次のC国の話は民間のマンション建設の話です。C国の投資家に対して日本のデザイン・技術力を売りにして受注している現在進行中のプロジェクトです。受注出来ているのでこれまでの苦労話のような話では無く実際のCG利用の話をしたいと思います。

設計の受注に関しても3次元満載のプレゼで取れている仕事ですが、私の知っている諸外国の例に漏れず、随所でCG制作の話が出てきます。海外を問わず良くある設計初期段階での施主説明用のパースはまだしも、確認申請段階でもCGが必要と言われ、現在パースとアニメーションを制作中です。地方での事例がありはしますが一般的に日本ではあまり例が無い事です。何故確認申請段階でCGが必要かというと、CGによる説明を行う事で申請が通りやすくなるそうです。中国でのパースの利用に似てはいますが、流石にこれには私も驚きました。何と言っても確認申請でのCGの有用性が明確であるなら仕事は沢山ある訳ですし、フィーも設計業務の一環として位置づけられる訳ですからしっかりしています(何せ申請が通るか否かの判断材料であるのですから)。
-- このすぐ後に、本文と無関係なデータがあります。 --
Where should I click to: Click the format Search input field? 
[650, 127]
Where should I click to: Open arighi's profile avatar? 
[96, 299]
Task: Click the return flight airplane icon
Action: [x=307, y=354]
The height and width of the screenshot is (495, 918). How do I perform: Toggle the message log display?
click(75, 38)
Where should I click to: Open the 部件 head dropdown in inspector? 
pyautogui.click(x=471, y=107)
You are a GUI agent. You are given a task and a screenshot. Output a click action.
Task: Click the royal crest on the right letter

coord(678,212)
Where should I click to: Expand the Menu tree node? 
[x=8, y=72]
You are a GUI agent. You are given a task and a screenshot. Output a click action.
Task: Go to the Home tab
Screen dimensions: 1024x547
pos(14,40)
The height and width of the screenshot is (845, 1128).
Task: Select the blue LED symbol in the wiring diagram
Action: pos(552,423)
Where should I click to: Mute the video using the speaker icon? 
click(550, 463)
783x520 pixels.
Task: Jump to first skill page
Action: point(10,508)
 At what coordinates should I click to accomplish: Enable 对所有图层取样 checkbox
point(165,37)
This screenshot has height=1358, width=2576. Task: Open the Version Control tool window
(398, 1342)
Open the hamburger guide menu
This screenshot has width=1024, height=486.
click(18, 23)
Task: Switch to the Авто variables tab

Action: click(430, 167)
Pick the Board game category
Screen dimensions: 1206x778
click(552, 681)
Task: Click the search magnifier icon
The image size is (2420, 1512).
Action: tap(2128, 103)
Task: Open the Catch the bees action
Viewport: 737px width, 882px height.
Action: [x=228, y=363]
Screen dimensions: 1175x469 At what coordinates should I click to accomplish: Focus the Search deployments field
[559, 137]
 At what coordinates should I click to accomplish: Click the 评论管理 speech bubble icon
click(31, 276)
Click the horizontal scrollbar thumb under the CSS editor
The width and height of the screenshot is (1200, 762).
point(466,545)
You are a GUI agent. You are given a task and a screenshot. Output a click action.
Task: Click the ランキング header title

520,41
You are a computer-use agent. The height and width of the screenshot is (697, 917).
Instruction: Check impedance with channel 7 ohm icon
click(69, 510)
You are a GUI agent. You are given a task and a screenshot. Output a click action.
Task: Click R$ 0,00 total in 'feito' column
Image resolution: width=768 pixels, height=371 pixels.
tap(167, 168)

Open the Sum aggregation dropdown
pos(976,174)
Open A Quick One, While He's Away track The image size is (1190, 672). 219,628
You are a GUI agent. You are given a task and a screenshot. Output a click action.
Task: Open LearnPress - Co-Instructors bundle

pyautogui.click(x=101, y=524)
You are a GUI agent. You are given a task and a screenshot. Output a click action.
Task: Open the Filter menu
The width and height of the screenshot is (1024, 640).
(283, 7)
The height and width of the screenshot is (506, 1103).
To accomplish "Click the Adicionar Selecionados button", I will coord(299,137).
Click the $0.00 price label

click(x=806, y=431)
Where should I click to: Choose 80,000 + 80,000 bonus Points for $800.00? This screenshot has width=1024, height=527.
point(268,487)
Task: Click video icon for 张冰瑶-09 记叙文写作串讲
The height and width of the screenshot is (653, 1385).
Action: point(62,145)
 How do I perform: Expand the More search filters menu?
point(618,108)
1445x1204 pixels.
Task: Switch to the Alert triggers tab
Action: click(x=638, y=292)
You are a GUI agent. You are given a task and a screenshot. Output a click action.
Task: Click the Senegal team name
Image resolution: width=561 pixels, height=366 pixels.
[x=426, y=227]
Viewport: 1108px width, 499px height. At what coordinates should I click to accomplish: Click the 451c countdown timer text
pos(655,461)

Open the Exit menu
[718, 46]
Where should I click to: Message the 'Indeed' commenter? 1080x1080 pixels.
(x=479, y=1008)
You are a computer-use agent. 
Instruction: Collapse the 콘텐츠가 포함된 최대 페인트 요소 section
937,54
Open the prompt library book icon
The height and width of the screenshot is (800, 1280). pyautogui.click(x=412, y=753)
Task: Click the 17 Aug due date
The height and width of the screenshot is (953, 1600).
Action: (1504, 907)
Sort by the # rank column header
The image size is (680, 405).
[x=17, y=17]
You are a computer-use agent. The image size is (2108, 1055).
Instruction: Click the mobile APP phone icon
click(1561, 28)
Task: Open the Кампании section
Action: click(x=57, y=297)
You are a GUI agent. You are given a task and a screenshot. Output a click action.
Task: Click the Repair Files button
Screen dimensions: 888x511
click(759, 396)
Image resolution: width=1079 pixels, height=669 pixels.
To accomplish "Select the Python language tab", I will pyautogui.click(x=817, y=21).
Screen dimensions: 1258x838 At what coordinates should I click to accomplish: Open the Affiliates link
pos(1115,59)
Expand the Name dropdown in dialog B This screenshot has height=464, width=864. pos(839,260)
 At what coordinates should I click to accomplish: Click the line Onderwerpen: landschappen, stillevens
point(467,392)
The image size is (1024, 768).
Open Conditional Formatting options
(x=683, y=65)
更に話が進むと着工前後には現地でのプロモーション用パース・アニメーションの制作が控えています(用途が違うので先ほどの成果品とは別です)。模型の依頼もあるので久々中国のパスを使って模型制作を行う予定ですが、これさえもCGに取って変わる可能性があります。それはVR展示を行うことで模型の代わりに出来ないかという検討を行っているからです。メインの外観全体の模型は作ると思いますが、各住戸のモデルタイプなどはヒューマンスケールで見せる事が出来るVRがうってつけです。以前日本のマンション販売で提案はしてみたものの代理店に却下されてしまいました。きれいなパースの方が良いという理由で…。私に取っては理解不能な理由ですが、C国のクライアントは話に乗ってくるかもしれません。私は可能性が高いと思っています。といううのも新興国でVRでプロモーションをやるという事自体がプロモーションになるからです。現在制作進行中の案件ではありますが夢膨らむプロジェクトで大いに期待しています。


最後に

今回は異なる3つの事例をお話ししました。それぞれの事例は全て国が違います。関係している会社の種別も建設業だけではありませんし、その規模も大小様々です。この事はアジア諸国では様々な仕事が転がっている事を意味します。また、小さな会社でもアジアであればこれだけの内容の仕事が受注可能であることも示しています。更にはCG制作者にとってはアジアの仕事に対するきっかけは建設業だけでは無い事も語っています。私がこの手の話をすると私の出自がスーパーゼネンコンだからという事で、自分には無縁の話と思う方がいるようですが、小さな会社での例があるように、別に大手ゼネコン絡みの仕事でしか起こらない事ではありませんので、クライアントの規模に関わらずどこの会社でも起こりうる事ですし、その場合は誰もが関わるチャンスがあります。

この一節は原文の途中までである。